I love it because it shows Emily with her shoes on the wrong feet. Silly, I know. But significant. Significant because 1) she was independent enough to put on her own shoes, and 2) it didn’t matter to her that she hadn’t done it perfectly.

In this picture, Emily is wearing shoes that have Velcro closings because, at 5, she couldn’t tie her shoes. A few months earlier, I had worried about this fact in the same way I had worried in previous years about whether or not she would ever give up the bottle or successfully potty train. (Of course, she eventually did both of those things, and reached many other developmental milestones. Just sometimes a little later than her peers.)

Emily has always done things at her own pace. Sometimes behind her peers. Sometimes ahead of them. At 4, she taught herself to read.

One day, her preschool teacher asked her, “Emily, when are you going to learn to tie your shoes?” Emily replied, “I already know how to read, you mean I have to tie my own shoes, too?”

She had a point. So for a while I only bought her shoes with Velcro fasteners.

Eventually Emily learned to tie a shoelace, and she hardly ever wears her shoes on the wrong feet anymore. It’s good for me to look through the lens of time at reminders that things happen at a different pace for everyone.

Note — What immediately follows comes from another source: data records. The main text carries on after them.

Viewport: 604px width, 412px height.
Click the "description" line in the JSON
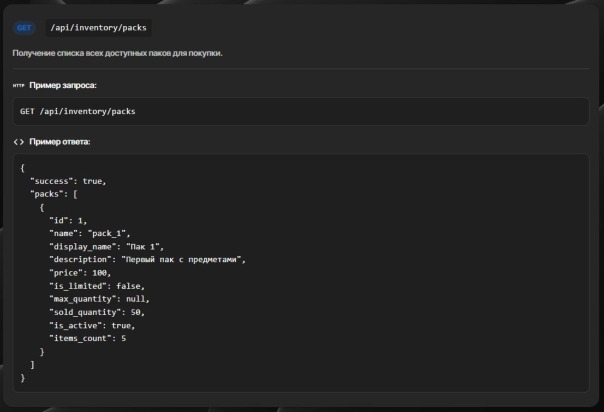(x=147, y=259)
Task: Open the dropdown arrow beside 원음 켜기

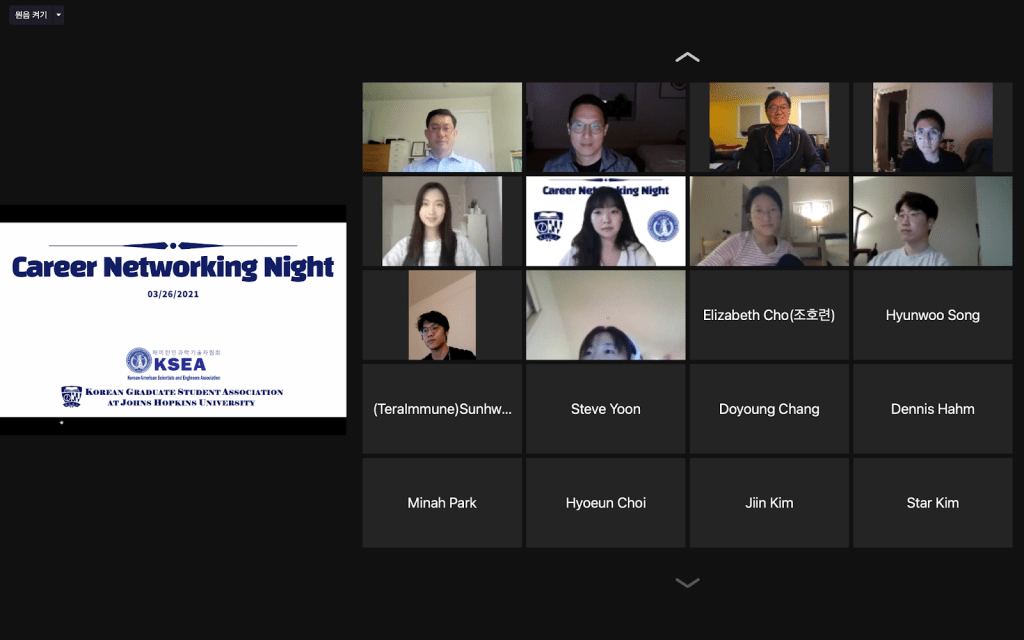Action: click(x=58, y=15)
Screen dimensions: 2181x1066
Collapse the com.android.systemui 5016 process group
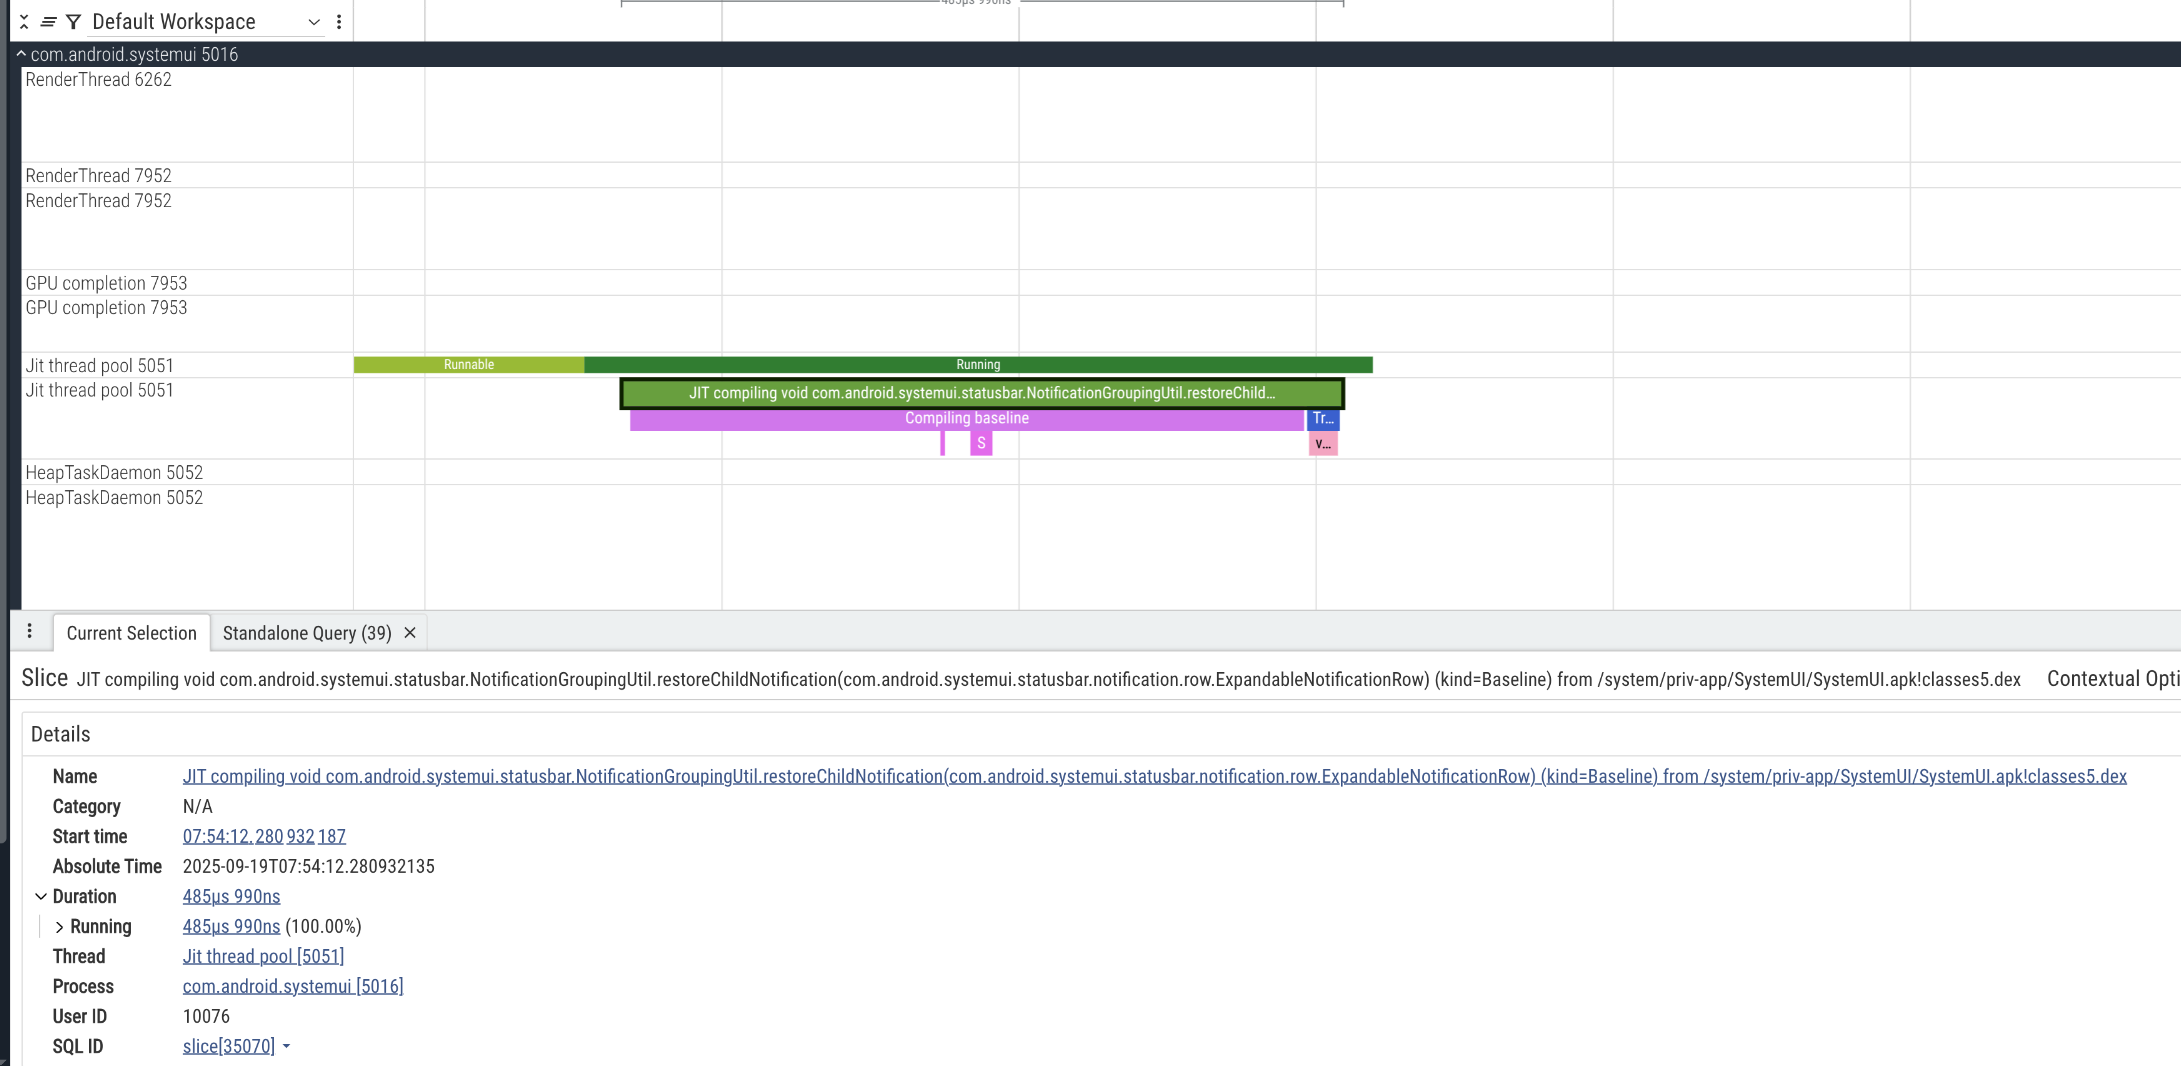[x=21, y=54]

Life isn’t a race to see who can get to the developmental finish line first. It’s a journey. If I spend all of my time focusing only on what’s at the end of the road, I’ll overlook the things that really matter. I’ll miss out on the moments of joy—like the vision of a fiercely independent little girl blazing her own way through life. And the laughter of a grandfather who is totally in love with her.